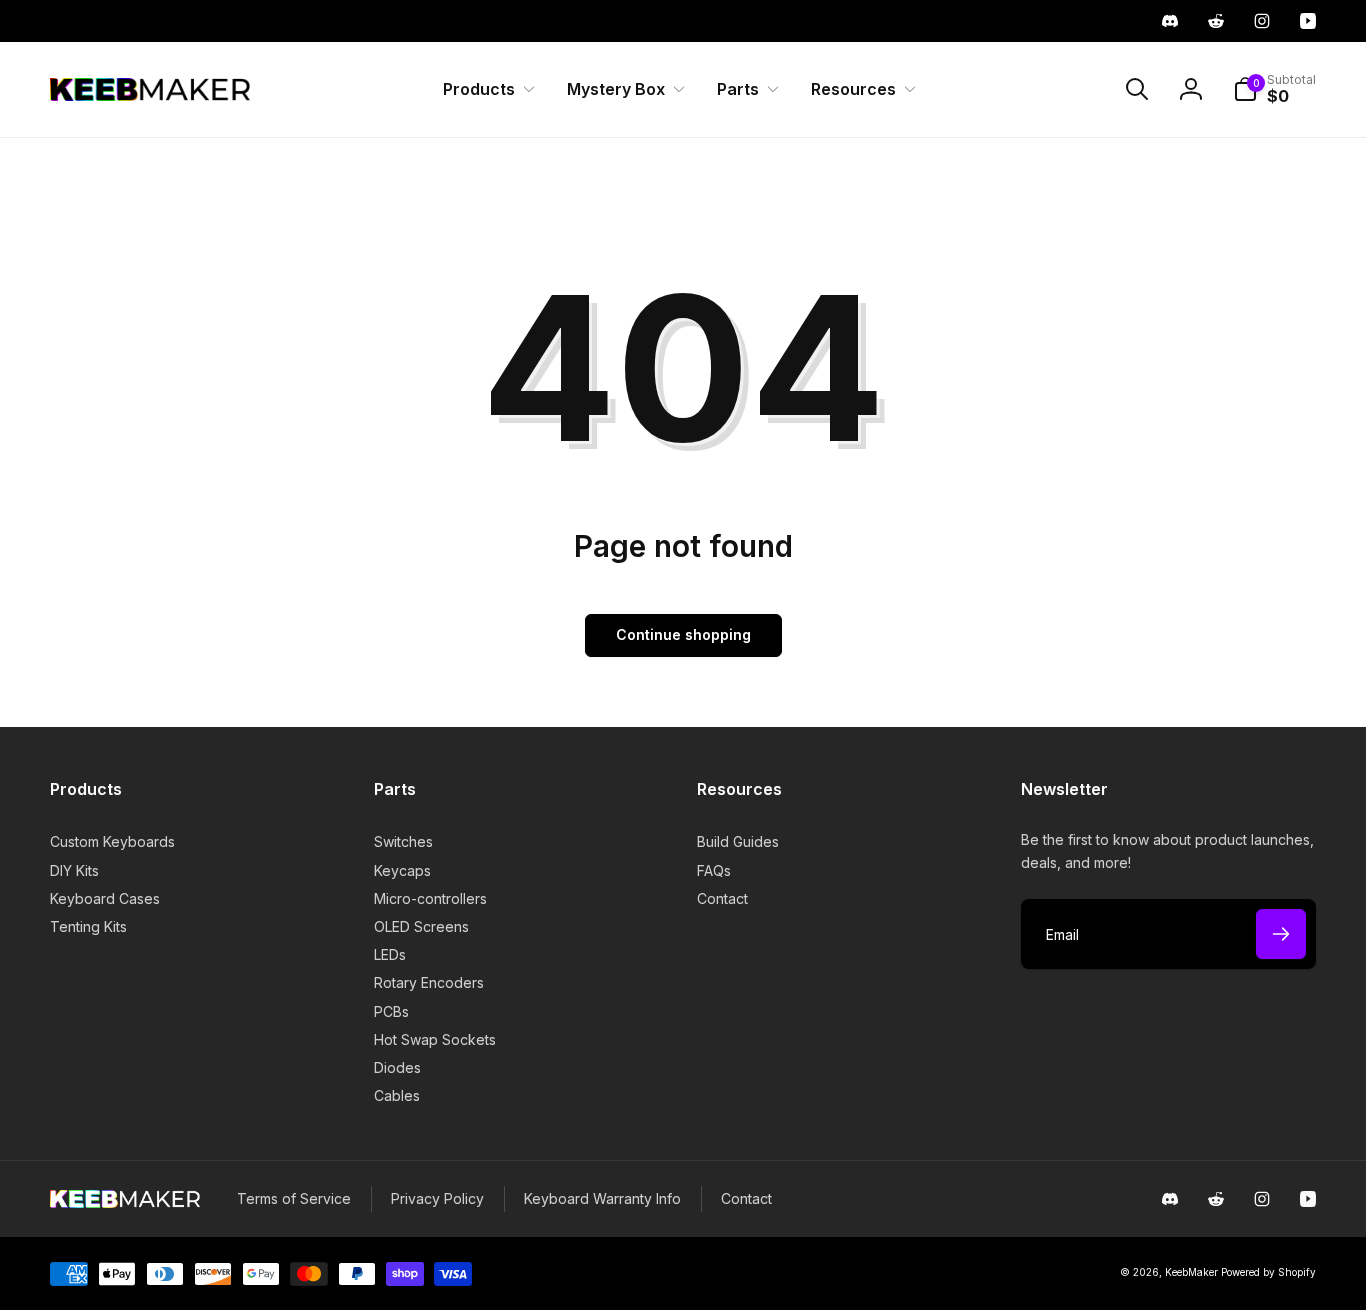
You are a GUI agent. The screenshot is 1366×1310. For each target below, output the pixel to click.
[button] (485, 89)
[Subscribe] (1281, 934)
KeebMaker (1191, 1272)
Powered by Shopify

> **REQUIRED WORK**
Everything in the material above should be reproduced exactly, except the pictures.

> **TASK RESPONSE**
You are a GUI agent. The screenshot is 1366×1310. For each target below, output the pixel to click.
[button] (485, 89)
[Subscribe] (1281, 934)
KeebMaker (1191, 1272)
Powered by Shopify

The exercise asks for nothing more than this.